Deep learning for mammography: Improving accuracy and productivity in breast cancer diagnosis.

Mia (previously Mammo1) is deep-learning-based software designed to help radiologists and breast screening programmes. It uses convolutional neural networks to scan Full Field Digital Mammograms (FFDM), to identify patterns indicating cancer in a case-wise manner, offering a recall suggestion and highlighting the areas on which the decision is based. It can serve as a second or third reader, in triaging (making priority lists by detecting the most potentially malignant cases) and as a quality assessment tool.
The Phase I H2020 SME Instrument helped us to assess technical, commercial and financial aspects to ensure market uptake; study IP protection, research our freedom-to-operate; and identify potential risks we may encounter during development, commercialisation and system scale-up, and design mitigation measures.

Mia’s prototype has already been tested in a retrospective clinical study, validated externally. This demonstrated sensitivity and specificity of 90% and 89% respectively. These results surpass those of the best known competitors and led to successful awarding of the CE Mark class IIa for Medical Devices, and winning ‘Best New Radiology Software’ as awarded by the radiology community Aunt Minnie.
Mia can achieve robust generalisability across all major mammography hardware vendors and global screening settings.
We have investigated the requirements to integrate our software into hospital workflows and designed two deployment architectures, on-site and cloud-based solutions, to cover all options while ensuring security requirements are met.
To assess Mia’s generalisability, integration and accuracy we aim to perform prospective clinical trials. Several European hospitals are already interested in participating.

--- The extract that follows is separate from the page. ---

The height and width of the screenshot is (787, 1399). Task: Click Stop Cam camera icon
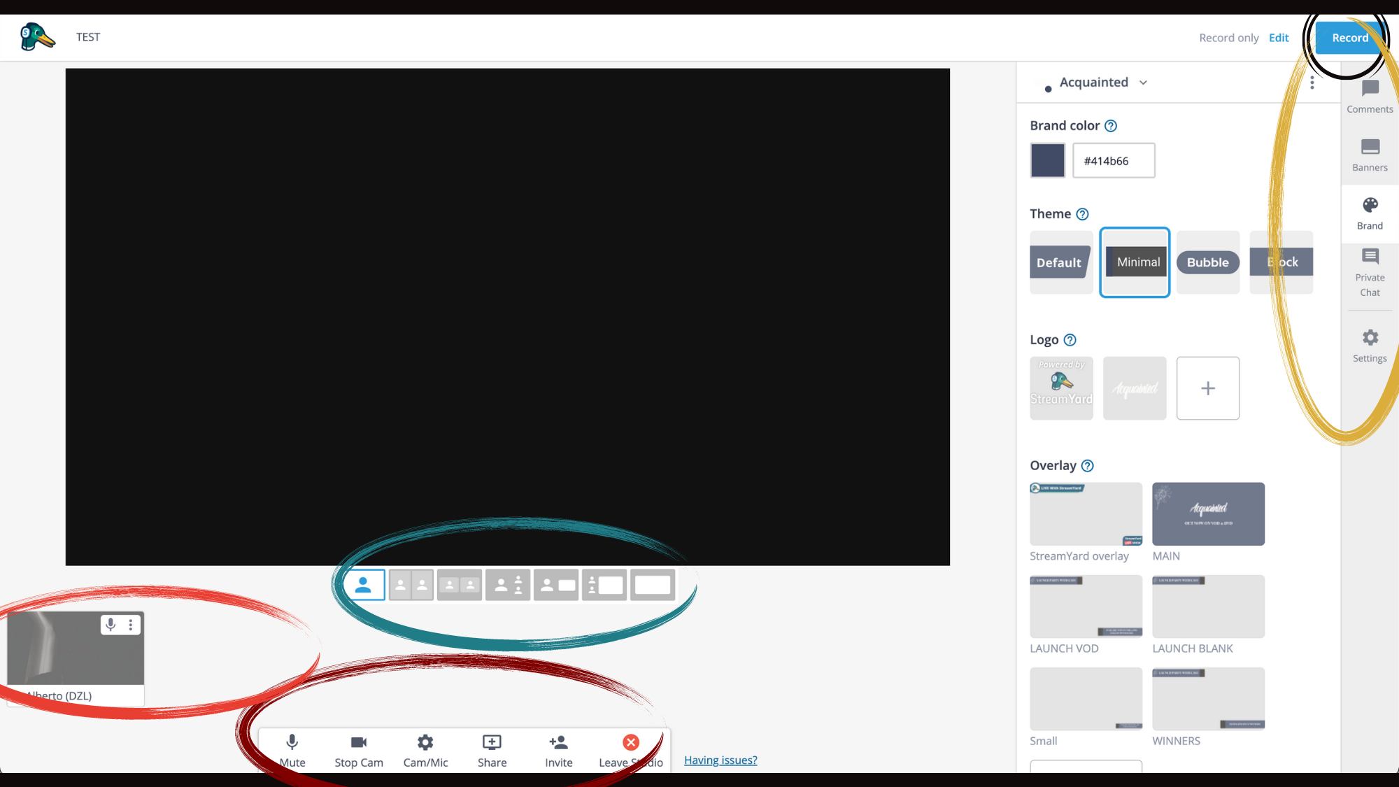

Mia’s performance surpasses previous Computer-Assisted Diagnosis (CAD) solutions and the average single-reading radiologist. Designed to act as a second reader in blinded double-read settings with arbitration, reduces up to 50% in workload and manpower costs, while maintaining the low recall rates expected in population-based screening programmes. Additionally, Mia can help prioritise potentially malignant cases prior to review, improving speed of diagnosis. The wider implication is that nation-wide screening programmes suffering from the current breast screening workforce crisis will have the opportunity to provide high quality, fast and accurate screening for any woman, anywhere, with reduced geographic variability in outcomes.